Adela, the maid in “The Birds,” is supposed to be a key character in a story with twists and turns. “She” should be a sweeper, on the one hand, she cleans the house, on the other hand, she also plays the role of the “angry priestess of Dionysus”, releases all the birds that “father” carefully nursed, uses a long broom as the “Dionysian staff”, “dances the dance of destruction”, completely defeats “father”, drives him off the “throne”, and accepts “any form of surrender” with anxiety and shame.

Adela’s simple actions destroy the “kingdom” that “Father” has been struggling to build, the whole story to the climax, and then “Father” is defeated, “the cliffhanger ends the story. I want to use Tagore’s words again, “Is it my soul who wants to go out that oppresses me, or is it the” soul “of the world that knocks at the door of my heart and wants to come in?” It may be appropriate to reflect the anxiety and shame of “father”.

The entire text is only Bruno in the first person. Schultz is talking, without any dialogue. This kind of telling is not only like Xianglin sister-in-law’s self-talk, but also like “little wine man” Fan Ainong’s drunken raving, or a kind of silent accusation and resistance through scene rendering. There is anger and warmth, despair and hope. Schulz’s world is rooted in the depths of the human unconscious, in a primordial, unformed universe, and therefore full of fluid, limitless possibilities – “life explodes on every page,” in David Grossman’s words. His world should be like a bird longing for the blue sky, eager to fly!

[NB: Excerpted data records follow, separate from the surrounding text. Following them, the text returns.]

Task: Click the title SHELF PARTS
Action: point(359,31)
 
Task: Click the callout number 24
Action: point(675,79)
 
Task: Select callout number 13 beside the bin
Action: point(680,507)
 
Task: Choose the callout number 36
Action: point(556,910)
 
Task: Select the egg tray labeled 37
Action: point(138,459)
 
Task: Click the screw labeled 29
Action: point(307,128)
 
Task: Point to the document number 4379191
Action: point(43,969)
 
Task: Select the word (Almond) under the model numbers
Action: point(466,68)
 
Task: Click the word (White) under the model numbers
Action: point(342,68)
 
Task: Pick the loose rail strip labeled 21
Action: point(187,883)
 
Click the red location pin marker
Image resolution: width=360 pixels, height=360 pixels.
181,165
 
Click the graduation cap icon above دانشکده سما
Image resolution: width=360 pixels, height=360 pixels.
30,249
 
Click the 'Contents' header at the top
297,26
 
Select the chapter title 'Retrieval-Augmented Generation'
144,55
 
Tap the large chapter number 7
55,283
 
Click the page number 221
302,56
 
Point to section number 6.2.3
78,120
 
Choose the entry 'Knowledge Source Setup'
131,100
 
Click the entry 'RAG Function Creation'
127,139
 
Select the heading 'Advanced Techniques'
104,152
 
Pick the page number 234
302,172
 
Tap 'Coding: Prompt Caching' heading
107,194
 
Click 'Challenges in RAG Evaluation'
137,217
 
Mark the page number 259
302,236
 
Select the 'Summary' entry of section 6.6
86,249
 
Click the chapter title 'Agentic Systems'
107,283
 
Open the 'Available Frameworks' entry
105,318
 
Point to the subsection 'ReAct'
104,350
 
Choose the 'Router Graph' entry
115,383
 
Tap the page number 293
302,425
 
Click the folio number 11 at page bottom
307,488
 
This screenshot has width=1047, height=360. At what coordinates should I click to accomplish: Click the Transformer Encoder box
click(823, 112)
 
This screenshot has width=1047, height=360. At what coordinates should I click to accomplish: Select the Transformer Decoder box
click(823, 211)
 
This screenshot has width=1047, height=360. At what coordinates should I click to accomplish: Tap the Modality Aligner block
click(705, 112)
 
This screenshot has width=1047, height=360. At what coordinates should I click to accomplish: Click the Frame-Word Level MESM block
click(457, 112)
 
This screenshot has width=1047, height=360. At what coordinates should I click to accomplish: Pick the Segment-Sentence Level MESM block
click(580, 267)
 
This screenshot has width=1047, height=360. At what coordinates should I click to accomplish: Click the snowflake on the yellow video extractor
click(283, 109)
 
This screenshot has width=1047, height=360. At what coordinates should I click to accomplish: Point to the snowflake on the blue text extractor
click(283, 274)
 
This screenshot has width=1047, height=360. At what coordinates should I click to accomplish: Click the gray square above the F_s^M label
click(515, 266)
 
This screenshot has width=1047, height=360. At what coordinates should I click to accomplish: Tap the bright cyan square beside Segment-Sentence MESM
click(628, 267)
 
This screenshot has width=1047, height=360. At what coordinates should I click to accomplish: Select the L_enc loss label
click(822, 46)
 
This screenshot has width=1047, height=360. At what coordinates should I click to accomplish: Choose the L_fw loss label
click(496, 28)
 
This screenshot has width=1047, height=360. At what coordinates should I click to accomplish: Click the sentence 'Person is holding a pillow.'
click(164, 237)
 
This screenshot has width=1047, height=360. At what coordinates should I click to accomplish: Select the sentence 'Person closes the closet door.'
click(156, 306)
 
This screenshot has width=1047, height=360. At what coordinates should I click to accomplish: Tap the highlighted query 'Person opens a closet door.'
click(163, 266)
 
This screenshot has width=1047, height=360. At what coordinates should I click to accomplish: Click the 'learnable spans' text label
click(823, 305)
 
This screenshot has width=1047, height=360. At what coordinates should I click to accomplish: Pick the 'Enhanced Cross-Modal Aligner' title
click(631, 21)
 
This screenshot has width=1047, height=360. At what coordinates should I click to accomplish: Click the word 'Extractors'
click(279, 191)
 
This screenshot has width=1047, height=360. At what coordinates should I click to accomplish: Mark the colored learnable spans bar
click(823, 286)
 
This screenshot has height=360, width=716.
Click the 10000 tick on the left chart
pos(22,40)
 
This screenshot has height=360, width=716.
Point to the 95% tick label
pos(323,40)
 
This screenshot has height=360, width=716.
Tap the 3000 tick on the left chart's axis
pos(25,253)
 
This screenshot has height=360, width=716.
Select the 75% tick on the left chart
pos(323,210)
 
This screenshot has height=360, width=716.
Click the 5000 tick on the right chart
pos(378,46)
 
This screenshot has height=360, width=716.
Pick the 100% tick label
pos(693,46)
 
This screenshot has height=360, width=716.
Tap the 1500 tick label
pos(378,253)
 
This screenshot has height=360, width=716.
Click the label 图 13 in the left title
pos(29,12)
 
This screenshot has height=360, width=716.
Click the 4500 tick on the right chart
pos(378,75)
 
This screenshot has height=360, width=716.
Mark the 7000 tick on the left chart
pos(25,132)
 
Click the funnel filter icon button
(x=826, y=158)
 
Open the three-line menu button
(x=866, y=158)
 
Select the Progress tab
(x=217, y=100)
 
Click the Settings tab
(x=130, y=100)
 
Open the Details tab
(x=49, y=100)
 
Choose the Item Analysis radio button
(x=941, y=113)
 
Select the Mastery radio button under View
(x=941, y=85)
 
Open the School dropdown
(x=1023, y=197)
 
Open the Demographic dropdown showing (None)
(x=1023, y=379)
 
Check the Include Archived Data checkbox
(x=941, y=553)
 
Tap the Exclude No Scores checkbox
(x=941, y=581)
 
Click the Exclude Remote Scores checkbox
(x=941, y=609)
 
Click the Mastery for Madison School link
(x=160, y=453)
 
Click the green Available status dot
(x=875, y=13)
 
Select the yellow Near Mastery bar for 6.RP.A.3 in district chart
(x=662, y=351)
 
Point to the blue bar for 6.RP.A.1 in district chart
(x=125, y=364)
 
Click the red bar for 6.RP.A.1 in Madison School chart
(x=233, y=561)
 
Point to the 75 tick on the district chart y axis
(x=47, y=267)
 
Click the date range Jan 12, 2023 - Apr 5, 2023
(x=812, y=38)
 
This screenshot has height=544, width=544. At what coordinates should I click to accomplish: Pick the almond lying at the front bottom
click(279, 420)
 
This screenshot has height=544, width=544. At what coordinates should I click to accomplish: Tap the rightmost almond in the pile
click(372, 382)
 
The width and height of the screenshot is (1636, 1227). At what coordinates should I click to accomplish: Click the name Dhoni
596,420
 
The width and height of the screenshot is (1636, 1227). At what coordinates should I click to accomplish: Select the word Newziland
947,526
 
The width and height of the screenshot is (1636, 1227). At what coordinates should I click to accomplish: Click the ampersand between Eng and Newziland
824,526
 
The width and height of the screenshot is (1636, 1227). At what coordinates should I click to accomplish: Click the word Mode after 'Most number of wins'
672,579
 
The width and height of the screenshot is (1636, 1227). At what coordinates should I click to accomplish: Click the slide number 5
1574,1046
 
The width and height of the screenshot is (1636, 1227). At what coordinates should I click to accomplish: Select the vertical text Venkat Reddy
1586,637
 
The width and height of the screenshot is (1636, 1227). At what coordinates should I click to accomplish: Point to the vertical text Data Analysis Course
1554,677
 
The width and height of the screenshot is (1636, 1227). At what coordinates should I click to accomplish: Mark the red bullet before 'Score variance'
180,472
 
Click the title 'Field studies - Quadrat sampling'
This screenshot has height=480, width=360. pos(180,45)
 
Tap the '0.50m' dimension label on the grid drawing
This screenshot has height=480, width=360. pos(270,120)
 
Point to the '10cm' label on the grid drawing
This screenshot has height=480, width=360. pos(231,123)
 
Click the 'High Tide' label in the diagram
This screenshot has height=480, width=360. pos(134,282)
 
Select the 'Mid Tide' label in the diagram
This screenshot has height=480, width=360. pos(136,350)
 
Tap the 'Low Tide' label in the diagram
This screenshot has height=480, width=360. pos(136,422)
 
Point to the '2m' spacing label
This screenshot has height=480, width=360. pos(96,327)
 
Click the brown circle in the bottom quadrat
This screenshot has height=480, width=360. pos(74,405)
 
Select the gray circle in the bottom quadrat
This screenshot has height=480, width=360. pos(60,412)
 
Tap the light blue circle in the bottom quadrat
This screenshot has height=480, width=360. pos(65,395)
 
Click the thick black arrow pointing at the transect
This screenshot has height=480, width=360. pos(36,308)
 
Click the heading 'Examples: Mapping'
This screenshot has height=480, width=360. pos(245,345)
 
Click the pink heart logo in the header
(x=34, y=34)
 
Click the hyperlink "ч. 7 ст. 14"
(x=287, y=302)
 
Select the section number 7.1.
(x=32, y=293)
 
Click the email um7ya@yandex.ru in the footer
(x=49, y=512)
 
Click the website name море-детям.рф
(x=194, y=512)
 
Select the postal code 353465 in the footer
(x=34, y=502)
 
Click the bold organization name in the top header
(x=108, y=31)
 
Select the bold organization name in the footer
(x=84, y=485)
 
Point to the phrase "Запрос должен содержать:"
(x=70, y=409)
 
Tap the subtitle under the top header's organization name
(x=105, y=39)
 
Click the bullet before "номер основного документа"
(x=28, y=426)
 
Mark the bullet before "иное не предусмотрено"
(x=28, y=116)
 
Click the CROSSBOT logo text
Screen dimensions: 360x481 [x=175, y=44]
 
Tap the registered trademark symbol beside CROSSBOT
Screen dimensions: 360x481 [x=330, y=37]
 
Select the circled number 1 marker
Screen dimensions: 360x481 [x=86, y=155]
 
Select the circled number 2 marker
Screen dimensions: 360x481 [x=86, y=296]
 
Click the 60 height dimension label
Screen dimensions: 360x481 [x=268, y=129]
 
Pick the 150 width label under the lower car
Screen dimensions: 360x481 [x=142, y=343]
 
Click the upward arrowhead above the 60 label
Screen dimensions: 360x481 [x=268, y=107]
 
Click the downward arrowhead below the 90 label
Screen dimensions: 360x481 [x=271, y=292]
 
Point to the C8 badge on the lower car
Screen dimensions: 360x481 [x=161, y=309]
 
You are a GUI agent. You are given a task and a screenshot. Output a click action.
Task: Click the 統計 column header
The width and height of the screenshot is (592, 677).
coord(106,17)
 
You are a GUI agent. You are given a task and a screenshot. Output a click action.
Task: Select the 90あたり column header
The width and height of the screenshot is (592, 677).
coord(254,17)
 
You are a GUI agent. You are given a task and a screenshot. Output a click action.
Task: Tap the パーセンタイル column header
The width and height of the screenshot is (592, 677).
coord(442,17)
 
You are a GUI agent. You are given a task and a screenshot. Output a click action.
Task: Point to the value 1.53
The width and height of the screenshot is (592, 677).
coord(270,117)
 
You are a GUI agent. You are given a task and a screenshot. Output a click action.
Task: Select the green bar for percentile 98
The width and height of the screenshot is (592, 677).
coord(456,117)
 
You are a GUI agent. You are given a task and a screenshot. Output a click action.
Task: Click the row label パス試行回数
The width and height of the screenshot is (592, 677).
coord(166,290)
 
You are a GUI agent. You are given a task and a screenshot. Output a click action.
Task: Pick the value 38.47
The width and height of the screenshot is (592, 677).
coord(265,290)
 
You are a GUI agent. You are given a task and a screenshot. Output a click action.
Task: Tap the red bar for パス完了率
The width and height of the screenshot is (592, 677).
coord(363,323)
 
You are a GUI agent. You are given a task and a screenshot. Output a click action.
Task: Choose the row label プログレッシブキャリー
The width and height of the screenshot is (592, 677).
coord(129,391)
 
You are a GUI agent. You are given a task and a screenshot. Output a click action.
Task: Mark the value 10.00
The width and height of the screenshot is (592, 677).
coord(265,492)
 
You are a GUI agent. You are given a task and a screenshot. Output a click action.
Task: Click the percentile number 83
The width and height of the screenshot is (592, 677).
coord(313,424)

Everyone has “dark nights of the soul,” just like Thomas. Moore said that “everyone’s life is made up of light and darkness, joy and sadness, omission and exhaustion,” but “life must go on, even if you don’t know where it is going.” Schulz did not escape his fate in the end, and without warning, he fell victim to a vengeful Nazi gun. Although his life was short, he kept talking to his soul in the other world with his words and paintings. Even without wings, the soul still needs to fly!

The warmth and brightness bring me back to reality from the sadness and sadness of reading. “The wise love mountains, the benevolent love water”, and the philosophical people love birds, like birds to find their own spiritual home in the blue and vast.

Birds are the companions of the human soul. You hear joy and sorrow in their song, and in the flutter of their wings they carry it to the sky and far away… You stare at the elegant figure, in fact, is not a kind of desire and release?